There was no answer. She spun in a circle, still keyed up and shaking, the textbook raised, her gaze skipping over the disgusting smear on the wall. Everything was still. The thing in the top corner had stopped moving.

She let out a shaky breath. There were cold tears on her cheeks, she realized, though she had no memory of shedding them. She looked down at the textbook in her hands and opened it. Written in pencil, the lines of a familiar rhyme looked back up at her:

Mary Hand, Mary Hand, dead and buried under land. She’ll say she wants to be your friend. Do not let her in again!

She stared at it, her head aching. Her eyes burned. Those two words: Hold still. She wanted to cry again.

She’d met Thomas when she was thirteen. He was sixteen, with big, heavy shoulders, eyes that drooped sleepily, and a curious smell of mothballs. He’d lived on the other side of the block.
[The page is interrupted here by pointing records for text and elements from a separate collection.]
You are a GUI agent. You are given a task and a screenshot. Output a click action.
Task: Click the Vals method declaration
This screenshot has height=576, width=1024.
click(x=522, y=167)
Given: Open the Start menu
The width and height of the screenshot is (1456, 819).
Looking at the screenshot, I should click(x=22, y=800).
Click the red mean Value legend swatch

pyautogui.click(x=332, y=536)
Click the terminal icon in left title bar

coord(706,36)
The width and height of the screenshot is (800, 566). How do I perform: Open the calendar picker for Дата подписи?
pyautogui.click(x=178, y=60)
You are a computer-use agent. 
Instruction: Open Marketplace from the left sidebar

He’d liked to flirt with her, and she’d loved the attention: tickling, chasing, wrestling. More tickling. He had given her silly nicknames, teased her, made fun of her. She’d played along, breathless, feeling special, singled out among the other girls. He was sixteen!

And then, an afternoon in July: the air hot, the sky high and blistering blue, the two of them in the empty school yard, chasing each other around the playground, abandoned in the summer heat. He’d caught her behind the slide, which was too hot to touch that day, the slide that was so familiar to her with its nonsensical words painted down the side: big slide fun!

Thomas had pinned her to the ground, shoved at her skirt. Hold still, he’d said.